So why then have we continued to use hatcheries? The argument for artificial rearing is that it overcomes the high mortality occurring in the wild. Typically, survival from fertilised egg to first autumn can be 10-fold higher in the hatchery, less for earlier stages, and greater from egg to smolt. The implicit, although incorrect, assumption is that these hatchery reared individuals will perform as well, post release, as wild individuals of the same age. In spite of much discussion on the potential negative impacts of hatcheries, the fundamental questions — can hatcheries work to increase adult runs and offspring in subsequent generations, and, if so, under what conditions — have largely been ignored by fishery managers and scientists. Demonstration that some stocked fish return as adults is irrelevant. Stocking is only of value if more adult salmon return, and more offspring are produced, compared to the broodstock having been left to breed naturally, this effect being compounded over generations. Thus, it is the overall life cycle survival together with the contribution to the next generation that matters (both combined are referred to as biological fitness, henceforth fitness), not simply the increased survival during the period in the hatchery. The crux of the lack of success of much stocking is that on release from the protected hatchery environment, stocked individuals have substantially lower fitness than naturally produced equivalents.

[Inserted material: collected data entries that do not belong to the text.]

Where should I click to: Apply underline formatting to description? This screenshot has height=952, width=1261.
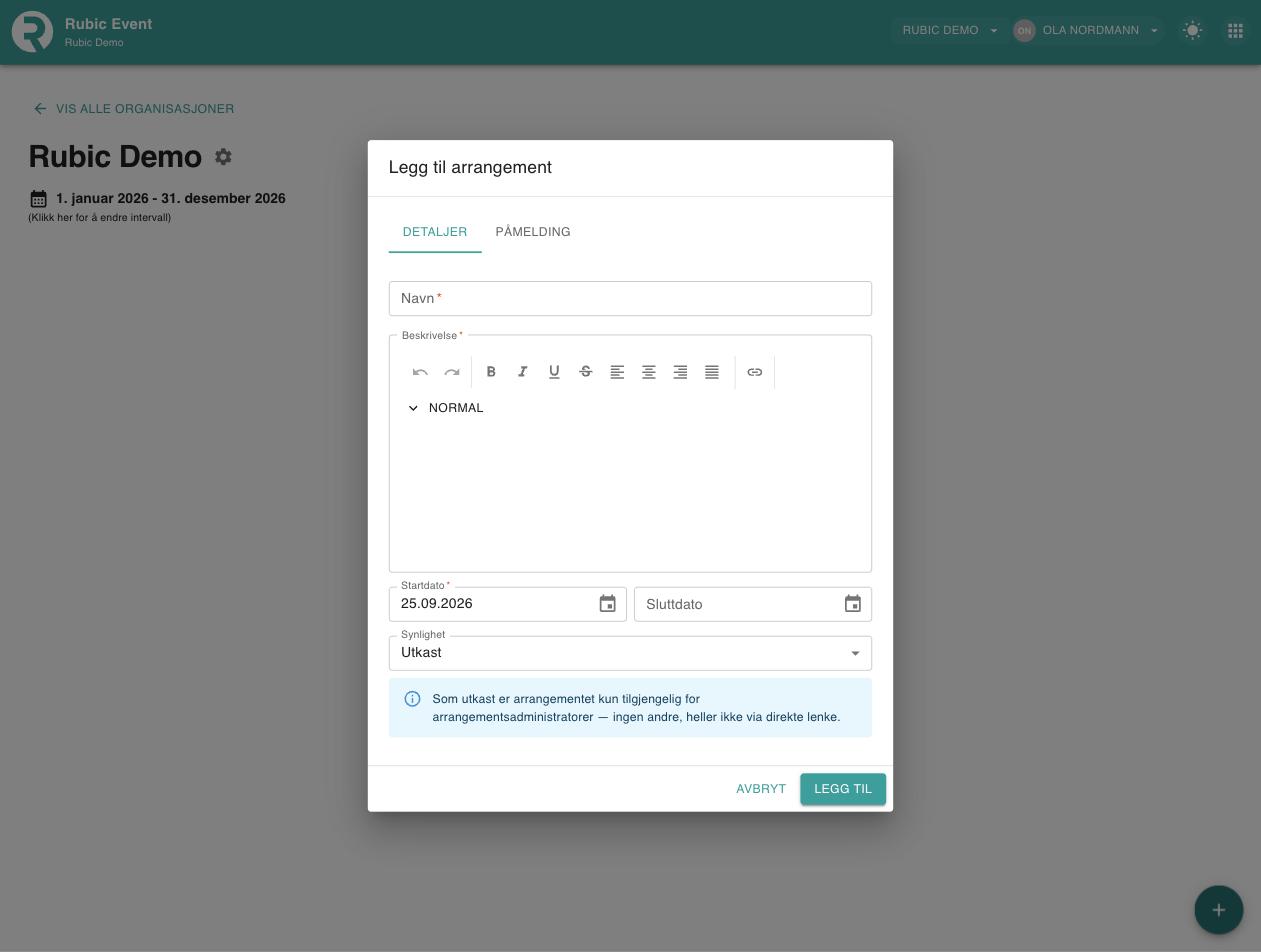tap(554, 372)
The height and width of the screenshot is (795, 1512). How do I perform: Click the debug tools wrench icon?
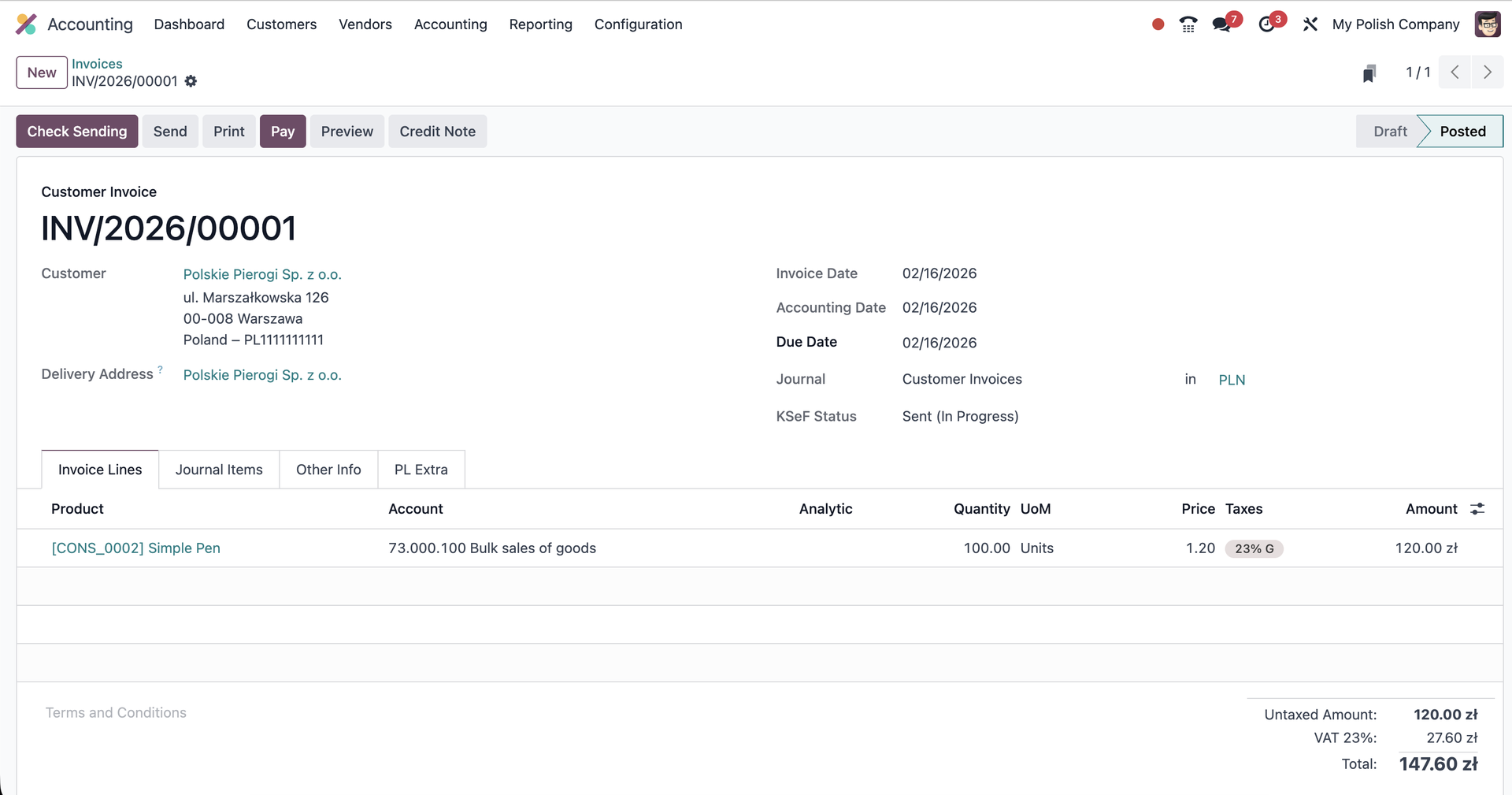(x=1310, y=24)
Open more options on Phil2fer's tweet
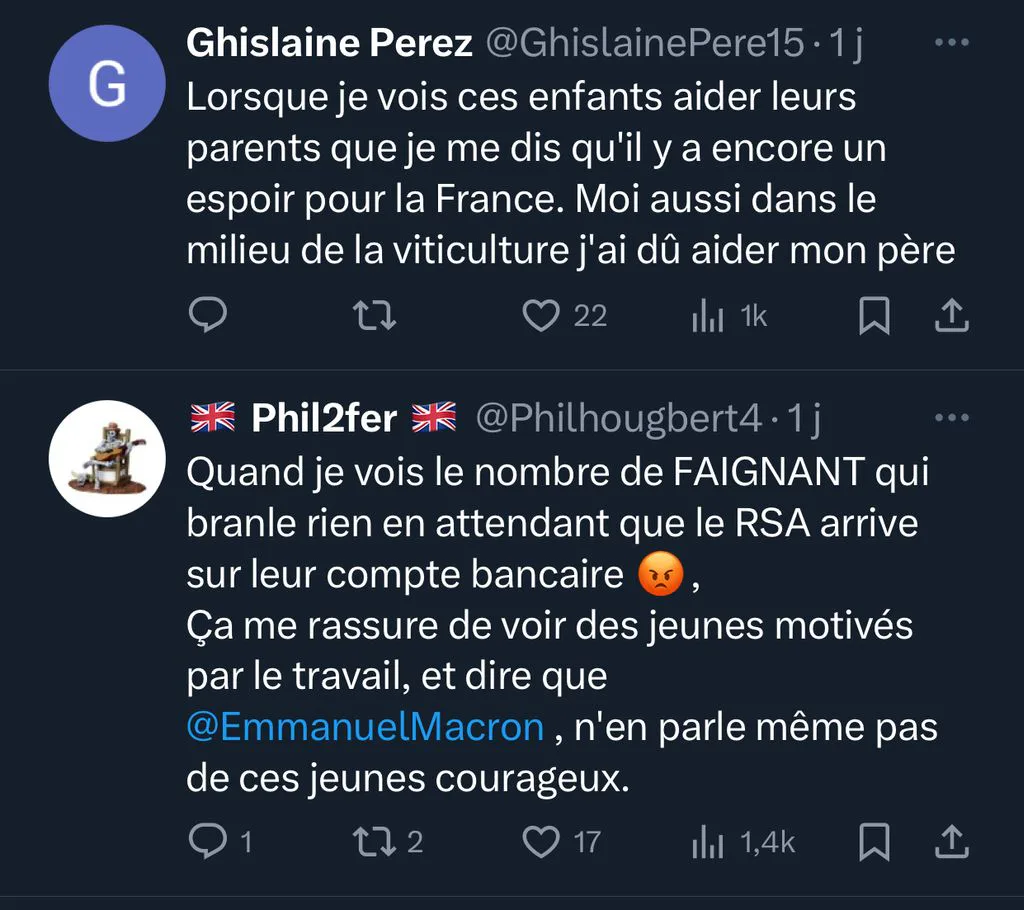Screen dimensions: 1024x910 [x=952, y=417]
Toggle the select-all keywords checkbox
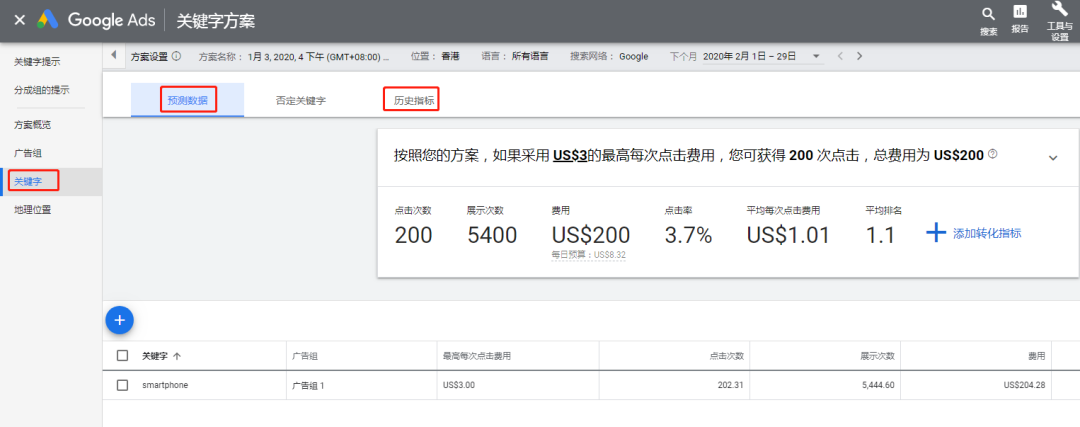 pos(123,356)
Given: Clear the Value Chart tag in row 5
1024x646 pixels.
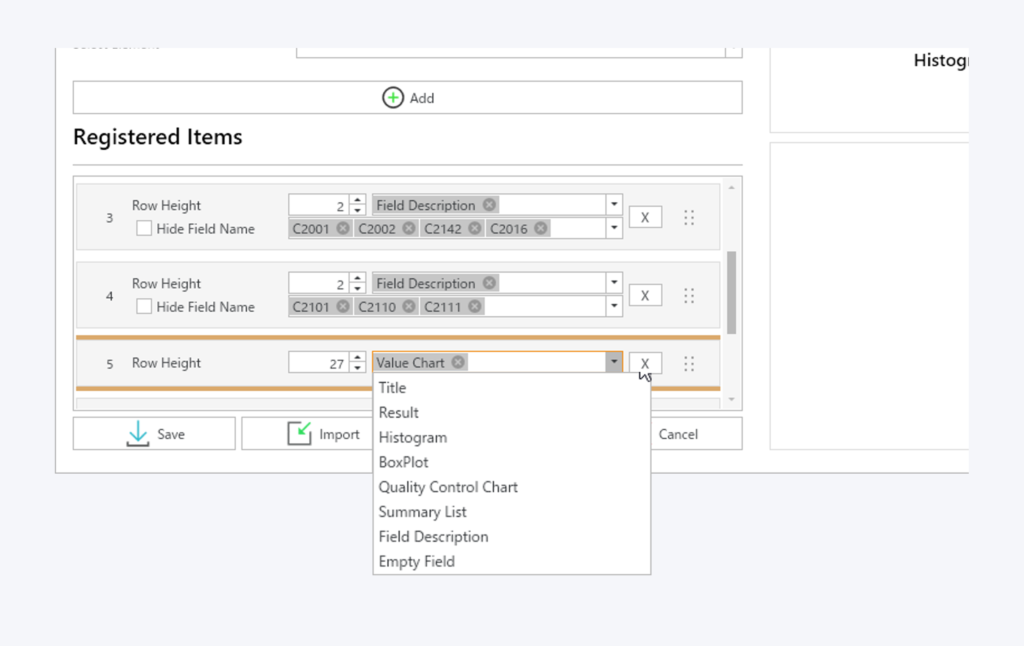Looking at the screenshot, I should click(x=458, y=362).
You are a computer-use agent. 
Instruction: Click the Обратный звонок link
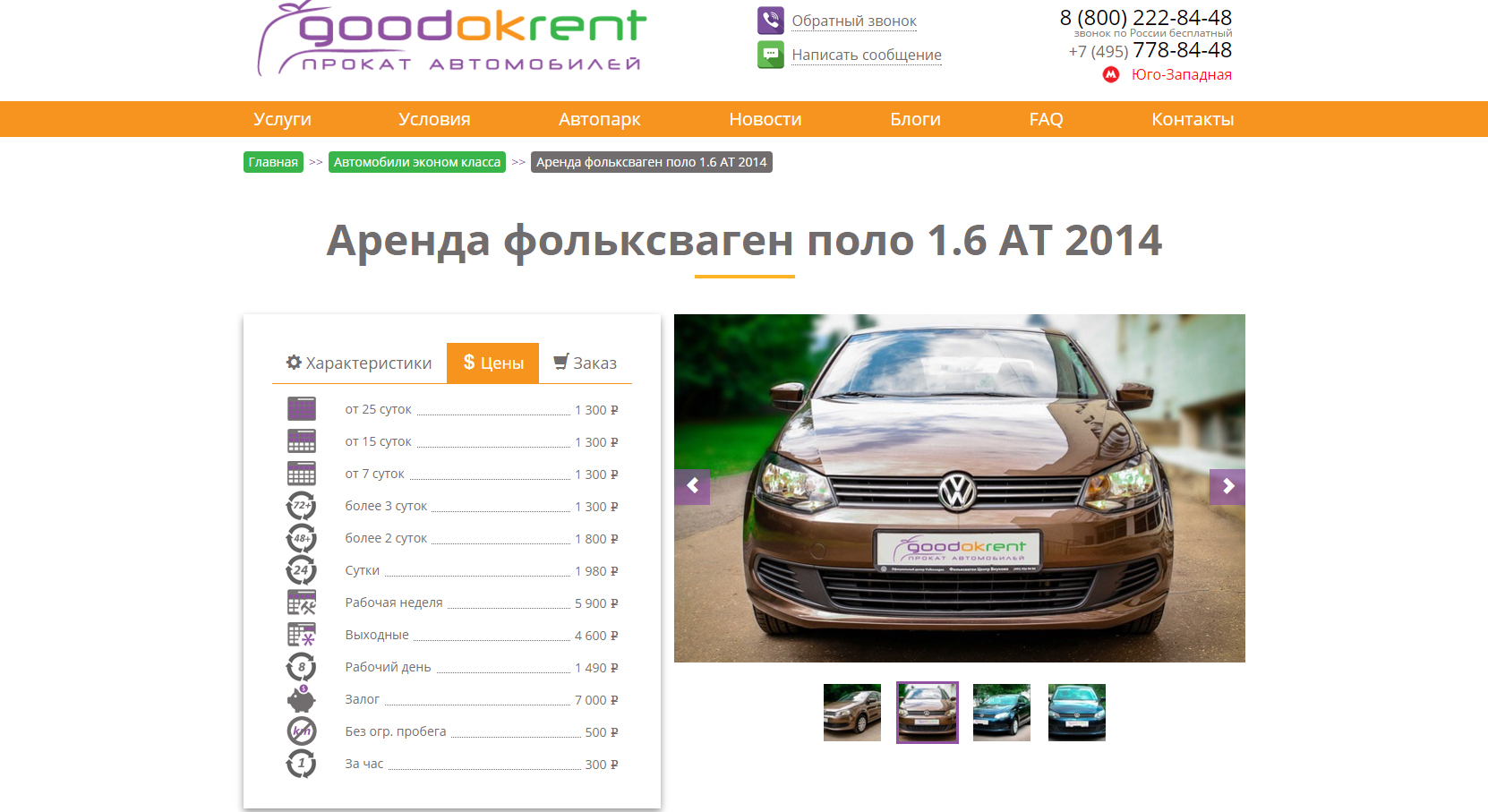click(854, 21)
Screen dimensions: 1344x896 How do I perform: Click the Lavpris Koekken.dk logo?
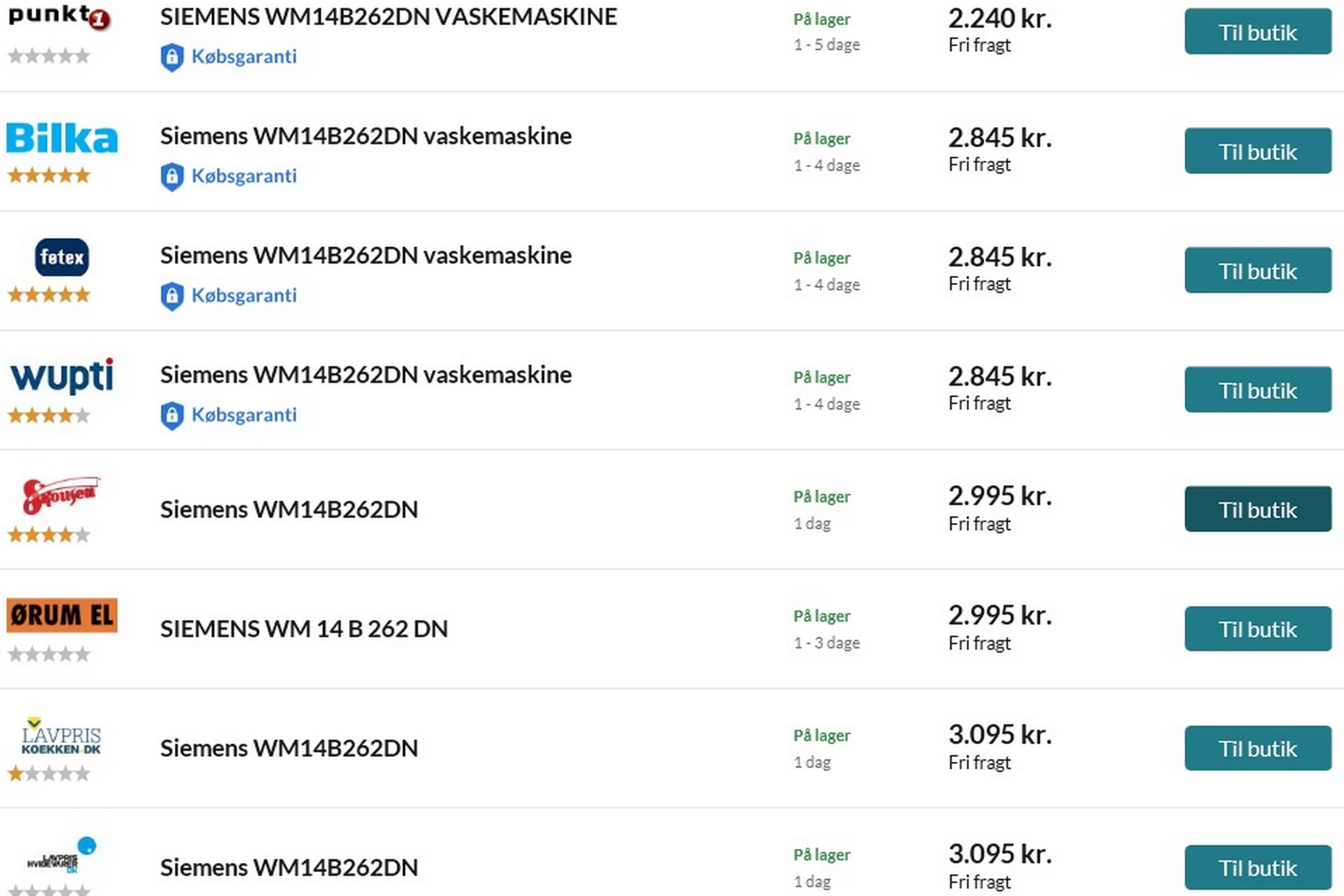click(x=61, y=737)
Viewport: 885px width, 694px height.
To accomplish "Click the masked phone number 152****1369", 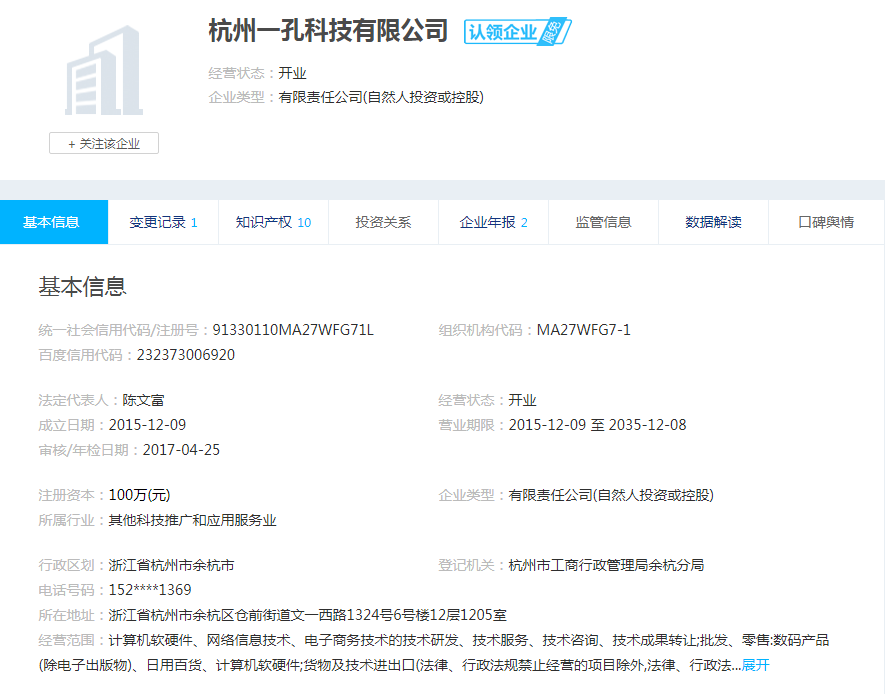I will coord(150,590).
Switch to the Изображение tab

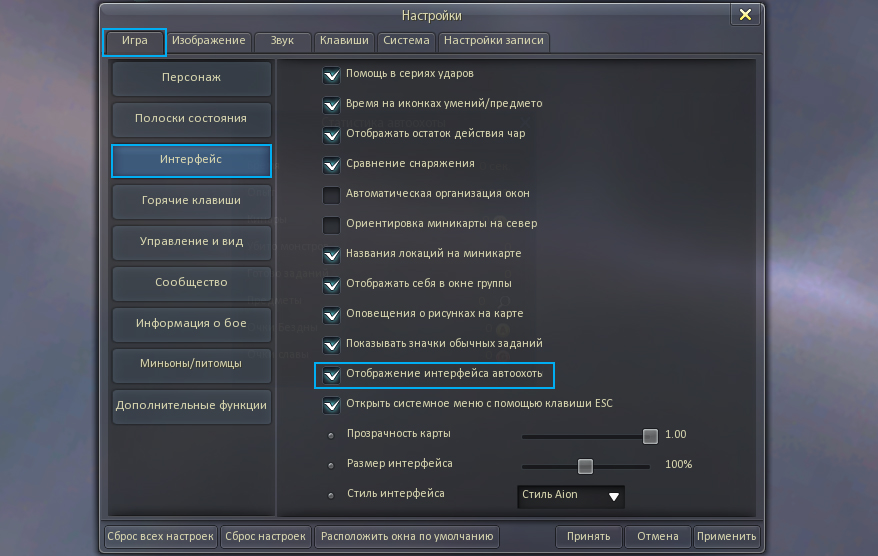[x=208, y=41]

Surprisingly, given the long-term debate on stocking, no complete assessments have been carried out for Atlantic salmon to determine the fitness of hatchery reared fish, stocked at different ages, relative to naturally produced offspring. However, some partial studies have been published. Hatchery reared Atlantic salmon, stocked as 0+ and 1+ parr, have been shown to have significantly reduced relative survival to adult return (only 2.5% to 12.5%). For salmon stocked as smolts the relative survival to adult return has ranged from 7% to 50%. Even for the much revered West Ranga ranching operation, hatchery reared smolts have shown only 18% survival to return compared to wild smolts elsewhere in Iceland. For salmon released at fed fry or parr stages a relative reproductive success from 45% to 71% has been shown. For release as smolts this falls to 20% to 42%. Studies of several North American salmonids with life cycles comparable to Atlantic salmon have shown a similar picture of much reduced fitness. For example, first generation hatchery reared steelhead (the rainbow trout equivalent of our sea trout) spawning in wild produced only 2.4% to 11% of the adult offspring produced by wild fish.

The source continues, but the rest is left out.